このレビューはネタバレを含みます▼
表紙の艶かしい雰囲気からの緊 縛プレイに一瞬んっ?と身構えましたが、SMハードプレイメインの話ではないのでご安心ください。
非常に繊細なタッチで麗しき人物の、脆い部分や欲に溺れていく妖艶な姿が、当時の時代背景や文学などレトロな題材と共に非常にマッチしていて、一気にそちらの世界に誘われました!!
筆を絶った売れっ子小説家 干塚と元々干塚の小説のファンだった霧島が住み込みの弟子として申し出し、身の回りのお世話をする一見微笑ましい生活を送る傍ら、蓋を開けてみたら歪な関係が見えてきて。

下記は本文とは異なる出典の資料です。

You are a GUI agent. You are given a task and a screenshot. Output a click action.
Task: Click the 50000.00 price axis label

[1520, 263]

畳の上で乱れる着物や色気としっとりした営みは、それぞれの闇と満たされてこなかった渇きを埋める為の行為でもあり、そこで見せるギャップ萌えの塊の様な2人に心拍数が跳ね上がります!
普段は気難しい小説家として振る舞う干塚が、快楽に酔いしれる裏の顔がまたいい!新人編集者くんが、うっかり覗いてしまった情事と霧島くんの視線に捕らわれた瞬間。あの優越を含んだ瞳が忘れられません!!目は口ほどに~とは正にこのことだなぁという場面が数多くあり、そして魅せられるんですよ‥画力が凄すぎる!

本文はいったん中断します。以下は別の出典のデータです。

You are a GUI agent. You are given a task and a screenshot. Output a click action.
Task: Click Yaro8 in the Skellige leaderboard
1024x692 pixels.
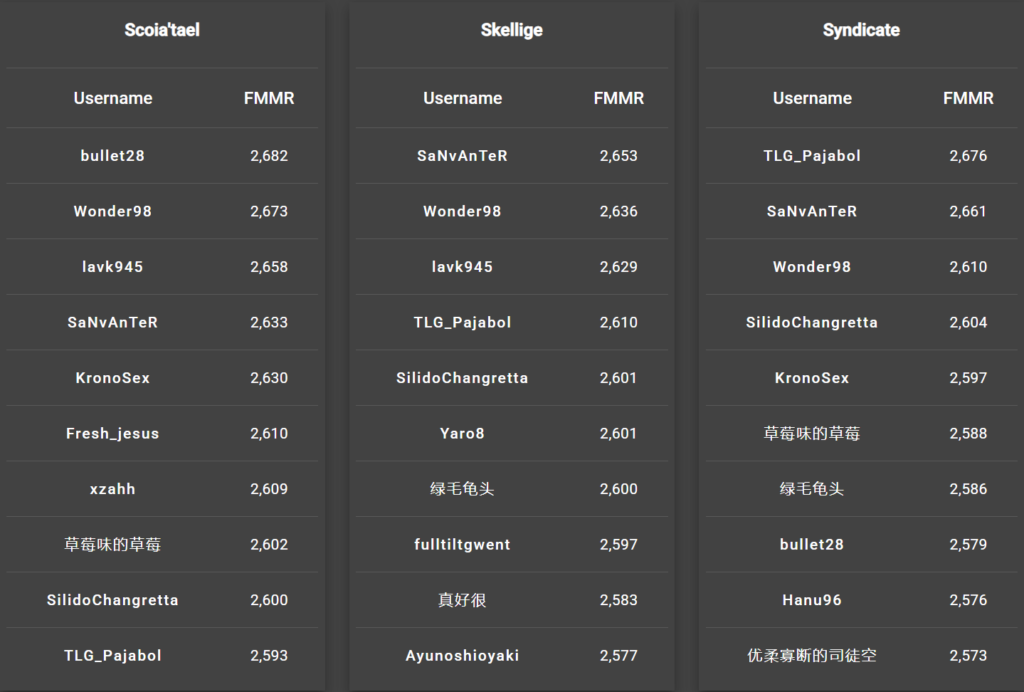point(462,434)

また、霧島くんの若き小説家としての才能を見た干塚との陰日向の様な執筆活動に、始めこそ上手くいっていたものの、干塚燕人が称賛されればされるほど自分自身が否定されていくジレンマ。
それを力ずくでわからセッしちゃう霧島くんの攻めとしての伸び代こりゃまだまだあるぞ!!末恐ろしい16歳です。

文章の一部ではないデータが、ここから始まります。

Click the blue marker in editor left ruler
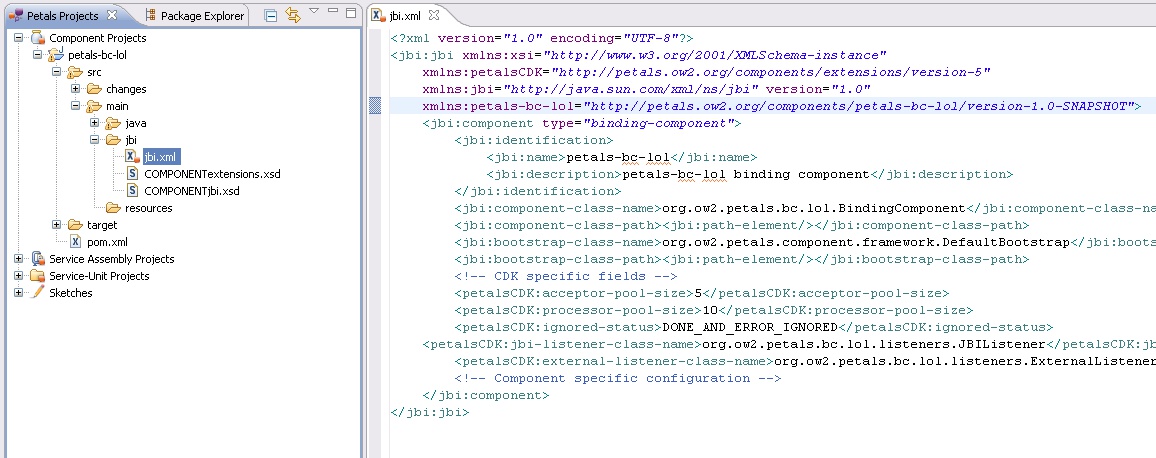 375,106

干塚燕人を心から尊敬する一方で、憧れから愛情嫉妬混じりの執着までの変化がじわじわきてて、また干塚も自分を求めてくる霧島に居場所を見つけて、結果お互いを必要としてくれる相手と巡りあえたという安心感の中エンドを迎え、えっ?ここで終わり?凄く尻切れトンボな印象がありましたが、また1話の覗を読むとこちらが真のエンディングだなとしっくりきたんですが‥あくまで個人的解釈です(笑)
良く見たら目次も1話~5話まであるのにあえての三部構成にしてあり、いよいよ貞操帯の出番って所から、はっと冒頭に気づかされました。ありがとう貞操帯(笑)素晴らしい構成と最後まで技ありな作品でした。